Subscribers to the literary magazine One Story receive, you guessed it, one story in the mail about every three weeks. The magazine isn’t as chic as it could be (the choice of title font, for instance, sometimes makes me cringe), but the issues are lightweight and easy to stuff in your purse or back pocket. The stories vary in style and content, and I’ve been impressed with quite a few. And plus, they’re fun to receive in the mail, and even more fun to give away once you’ve finished them.The magazine recently unveiled a prettier website, which still includes the features I’ve always liked. You can check out the first lines of every story published by the magazine, as well as short interviews with each writer about his or her story and the process of creating it. It’s interesting to see how different everyone’s process is: one writer wrote his story in three nights, while another worked on hers for over a year. In these interviews, One Story always asks the writer to share the best writing advice ever received. Some people quote secondhand advice, while others share nuggets of wisdom from a past instructor. On a few occasions, I’ve written this stuff down, either for myself or for my students (or both).

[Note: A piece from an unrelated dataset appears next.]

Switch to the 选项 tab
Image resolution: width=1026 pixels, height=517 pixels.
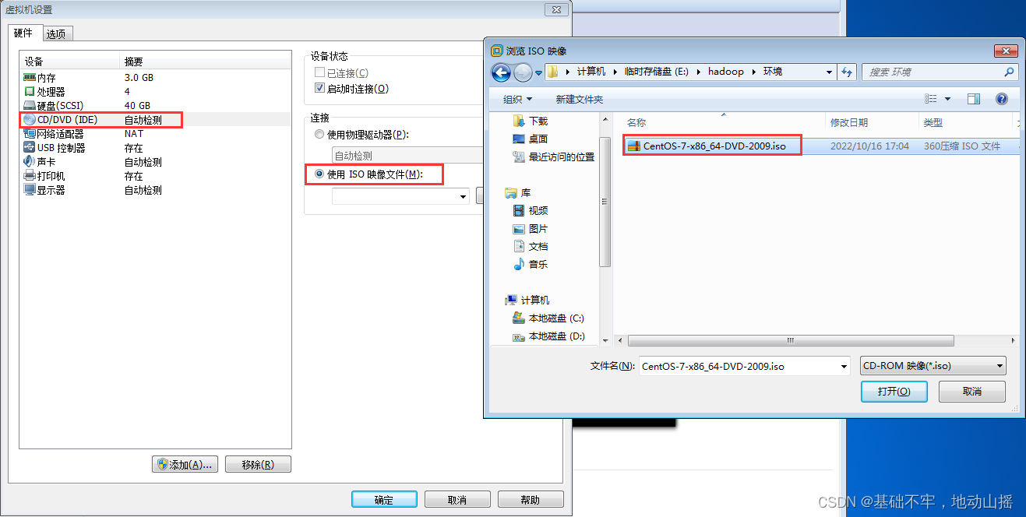point(56,34)
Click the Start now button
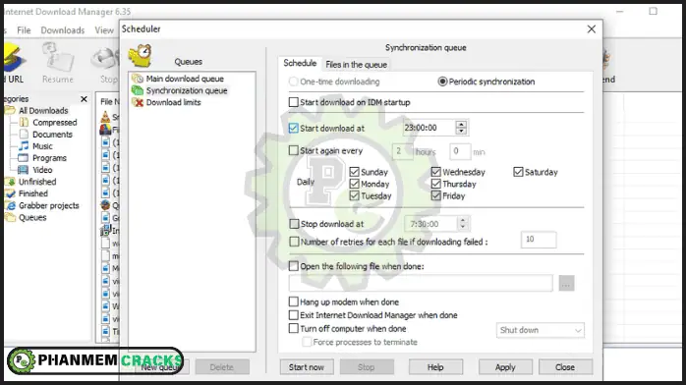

Anybody who read William Langewiesche’s book The Outlaw Sea or is simply interested in the modern day high seas should take a look at Brendan Corr’s photo essay from Foreign Policy magazine. It chronicles ship breaking in Bangladesh, the process by which the world’s tankers and freighters, ready to be retired but unwanted by any developed nation, are dismantled by hand for scrap metal. It’s remarkable and post-apocolyptic and when I heard it in Langewiesche’s book (I listened to it on audio) I couldn’t quite visualize it because it seemed so outlandish, but these pictures tell the story.